Millie Dollar (born 1985) is a cabaret performer who was born in Toxteth, Liverpool.

The character of Millie Dollar was created in 2005, and took to the stage in 2006, starting out in Korova Bar in Liverpool where she gained immediate residency.

Millie created the Martini Lounge, a Liverpool-based burlesque and variety show in 2007, which ran first at the Royal Court Theatre, Liverpool, before moving into St George's Hall, Liverpool, and the Epstein Theatre.

== History ==
Millie Dollar stepped onstage for the first time at Strip Club, a monthly night at Korova Bar in Liverpool, just as burlesque was starting to become known in the UK. She went on to perform here until its end in 2008. She also became a regular at The Go-Go Cage at The Magnet Liverpool, and returned to this stage in 2016 for its tenth birthday.

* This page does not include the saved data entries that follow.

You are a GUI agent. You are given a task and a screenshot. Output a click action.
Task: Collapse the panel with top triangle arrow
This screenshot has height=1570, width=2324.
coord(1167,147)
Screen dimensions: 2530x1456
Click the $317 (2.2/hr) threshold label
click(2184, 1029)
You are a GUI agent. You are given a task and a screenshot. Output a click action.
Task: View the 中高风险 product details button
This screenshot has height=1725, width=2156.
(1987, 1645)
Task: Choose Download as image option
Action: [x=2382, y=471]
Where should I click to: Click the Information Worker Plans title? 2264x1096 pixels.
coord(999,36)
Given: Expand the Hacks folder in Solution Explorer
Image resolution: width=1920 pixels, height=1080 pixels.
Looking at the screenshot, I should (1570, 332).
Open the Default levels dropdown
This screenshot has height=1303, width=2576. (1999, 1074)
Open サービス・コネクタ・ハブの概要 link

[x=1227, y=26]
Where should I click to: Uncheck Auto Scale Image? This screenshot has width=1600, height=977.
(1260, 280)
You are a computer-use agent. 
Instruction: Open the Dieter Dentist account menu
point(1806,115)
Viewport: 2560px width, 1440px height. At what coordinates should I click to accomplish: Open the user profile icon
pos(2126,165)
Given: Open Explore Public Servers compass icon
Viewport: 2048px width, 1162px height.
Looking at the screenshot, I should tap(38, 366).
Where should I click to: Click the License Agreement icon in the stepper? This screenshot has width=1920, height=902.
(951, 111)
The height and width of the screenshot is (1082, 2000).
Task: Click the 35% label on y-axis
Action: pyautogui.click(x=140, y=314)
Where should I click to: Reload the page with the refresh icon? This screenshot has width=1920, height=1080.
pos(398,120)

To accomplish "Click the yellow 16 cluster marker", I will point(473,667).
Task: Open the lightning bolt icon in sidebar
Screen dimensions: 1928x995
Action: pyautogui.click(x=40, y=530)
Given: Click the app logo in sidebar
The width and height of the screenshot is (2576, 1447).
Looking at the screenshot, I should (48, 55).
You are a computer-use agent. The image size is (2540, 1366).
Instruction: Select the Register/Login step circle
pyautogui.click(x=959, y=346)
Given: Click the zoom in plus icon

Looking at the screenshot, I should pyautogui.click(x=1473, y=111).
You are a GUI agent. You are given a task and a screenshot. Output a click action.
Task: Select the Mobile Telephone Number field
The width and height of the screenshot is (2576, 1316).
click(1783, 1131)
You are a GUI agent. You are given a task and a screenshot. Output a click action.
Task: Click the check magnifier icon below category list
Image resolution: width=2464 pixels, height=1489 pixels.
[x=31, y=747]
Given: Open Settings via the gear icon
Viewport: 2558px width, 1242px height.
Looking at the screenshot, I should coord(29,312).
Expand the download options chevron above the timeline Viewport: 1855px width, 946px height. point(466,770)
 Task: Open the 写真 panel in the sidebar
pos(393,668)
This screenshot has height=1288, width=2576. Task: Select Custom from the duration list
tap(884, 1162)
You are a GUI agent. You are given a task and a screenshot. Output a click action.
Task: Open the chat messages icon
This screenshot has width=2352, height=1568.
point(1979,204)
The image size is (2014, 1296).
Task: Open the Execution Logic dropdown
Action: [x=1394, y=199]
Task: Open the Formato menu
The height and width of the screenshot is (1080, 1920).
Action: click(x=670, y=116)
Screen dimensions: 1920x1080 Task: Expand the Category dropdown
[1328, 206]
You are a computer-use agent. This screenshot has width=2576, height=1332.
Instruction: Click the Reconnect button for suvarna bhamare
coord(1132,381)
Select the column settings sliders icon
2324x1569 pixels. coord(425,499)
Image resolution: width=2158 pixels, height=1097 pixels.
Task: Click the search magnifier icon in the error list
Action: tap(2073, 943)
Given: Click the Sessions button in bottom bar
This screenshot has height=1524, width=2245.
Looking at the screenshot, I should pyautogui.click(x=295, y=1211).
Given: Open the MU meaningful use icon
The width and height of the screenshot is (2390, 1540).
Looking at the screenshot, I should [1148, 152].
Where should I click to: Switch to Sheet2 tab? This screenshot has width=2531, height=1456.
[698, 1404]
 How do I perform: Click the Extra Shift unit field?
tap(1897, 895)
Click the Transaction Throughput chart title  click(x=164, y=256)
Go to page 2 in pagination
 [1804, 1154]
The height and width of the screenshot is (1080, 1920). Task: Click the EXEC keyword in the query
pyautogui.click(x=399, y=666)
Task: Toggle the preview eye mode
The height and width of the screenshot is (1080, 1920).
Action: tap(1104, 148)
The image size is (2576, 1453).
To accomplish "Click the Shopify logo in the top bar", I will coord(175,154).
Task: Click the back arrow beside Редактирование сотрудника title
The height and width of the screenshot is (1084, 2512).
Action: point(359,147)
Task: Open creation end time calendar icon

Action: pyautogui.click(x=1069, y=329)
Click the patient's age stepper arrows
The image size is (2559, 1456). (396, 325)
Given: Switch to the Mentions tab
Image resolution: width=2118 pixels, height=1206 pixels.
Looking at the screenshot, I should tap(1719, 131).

By 2008 Millie was travelling overseas to perform, becoming a regular act in Paris, Milan and Geneva. She also joined the cast of The Leg Show at Ink and Iron in Los Angeles.

After her time in Los Angeles she reworked her performance style, bringing back bump and grind and adding a new level of raunchiness to her stage acts.

In 2014 she also added fire performing, and whip cracking skills into her repertoire as her career progresses.

She is well known for being a performer with hearing loss, wearing hearing aids on and offstage since 2015, as a child Millie had three operations to gain her hearing, one in the UK, and two in Australia.

In 2019 Millie was the first performer to perform burlesque in the country of Nepal, at CREA's ReConference in Kathmandu.

== Producing ==
Millie Dollar started producing in 2006 with a weekly burlesque show at Heebie Jeebies Liverpool called The Girl Can't Help It which hosted many up and coming acts of the time such as Diva Hollywood and Anna Fur Laxis.

In 2007 she created a bi-monthly Burlesque and Variety show called The Martini Lounge. starting out in The Royal Court downstairs bar that was also used for Rawhide comedy club. This ran there until 2010, when the show moved into the Concert Room of St George's Hall, Liverpool. The first show there featured Missy Malone, Dirty Martini (burlesque), Kitten Deville among its star-studded cast.

It ran from then up until 2015 alternating with the Epstein Theatre, before taking a hiatus. There have been one-off events produced by the Martini Lounge for Liverpool Pride, DaDaFest, amongst various others.

Millie ran a monthly burlesque night at Blind Tiger Liverpool on the last Friday of every month for almost two years, and now runs The Martini Lounge back in The Royal Court Theatre.